Sin duda alguna no hay mejor recompensa personal que la satisfacción del deber cumplido. Si se me permitiese una adaptación de este refrán se aplicaría como anillo al dedo a una madre, que en medio de carencias materiales, logra sacar adelante a sus hijos y hacer de ellos hombres y mujeres de bien.
La señora Diamantina Araúz Bonilla, oriunda del pequeño poblado de Huile en el distrito de Arraiján, es una de estas madres que con una sonrisa permanente en el rostro nos aseguró que para criar una familia de seis hijos sólo se necesita del deseo de estar unidos y de un poco de sacrificio compartido.
En esta humilde comunidad de Arraiján, a la que se llega por los lados de Nuevo Emperador, fue donde la señora Araúz Bonilla crió hasta su etapa de niñez a sus dos hijas mayores, entre ellas la Ministra de Vivienda, Balbina Herrera Araúz.

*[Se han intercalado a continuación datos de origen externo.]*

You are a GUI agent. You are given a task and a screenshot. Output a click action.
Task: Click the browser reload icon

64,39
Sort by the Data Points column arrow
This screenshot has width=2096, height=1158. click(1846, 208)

La señora Diamantina comentó que con un salario de B/.150 como recepcionista en la Facultad de Odontología en la Universidad de Panamá y el respaldo económico de las becas de sus hijos posibilitó que todos pudieran ir a la universidad.

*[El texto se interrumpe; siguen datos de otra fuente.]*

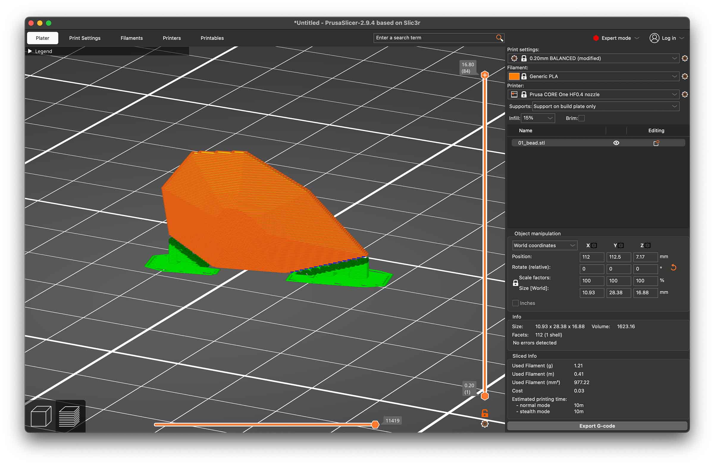This screenshot has width=714, height=465.
Task: Open the Infill percentage dropdown
Action: 538,118
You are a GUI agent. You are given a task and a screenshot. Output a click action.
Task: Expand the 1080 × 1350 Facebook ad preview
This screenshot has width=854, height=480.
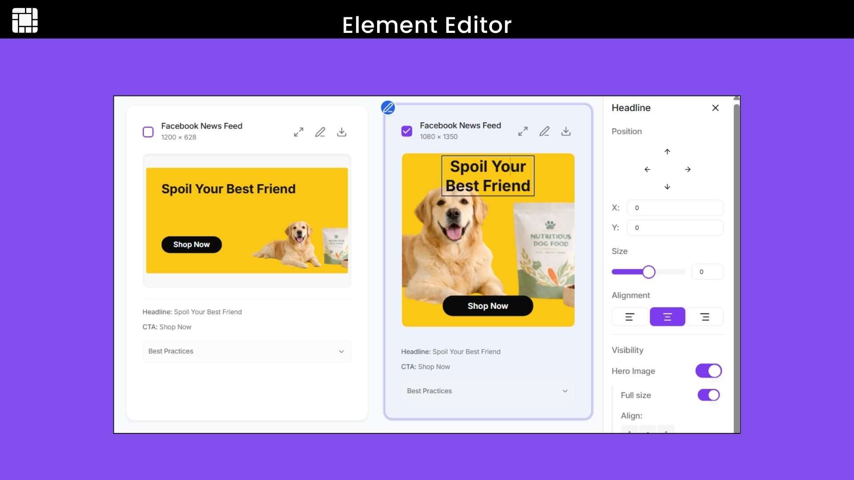[x=523, y=131]
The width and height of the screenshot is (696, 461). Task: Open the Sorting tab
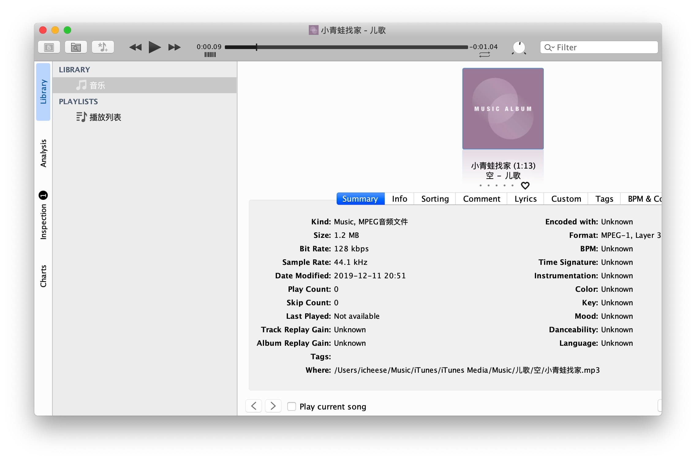pyautogui.click(x=435, y=199)
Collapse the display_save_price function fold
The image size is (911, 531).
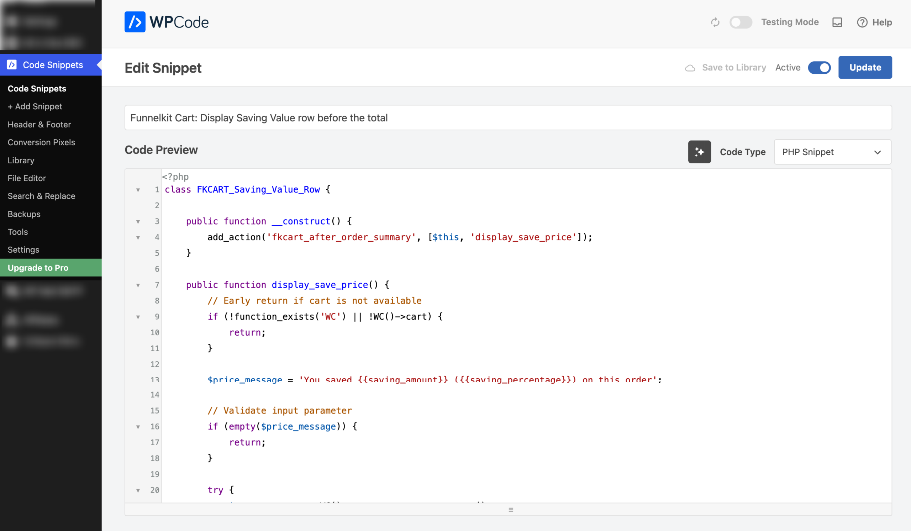coord(138,285)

Doña "Tina" expresó que nunca olvidará el día de su regreso a Panamá, después de residir cinco años en Grecia, donde acompañó a su hijo Pablo, que fue embajador en este país durante la presidencia de Ernesto Pérez Balladares. Para su sorpresa, sus hijos hicieron lo que popularmente se conoce como una "vaca" de dinero para comprarle una casa en Colinas del Golf.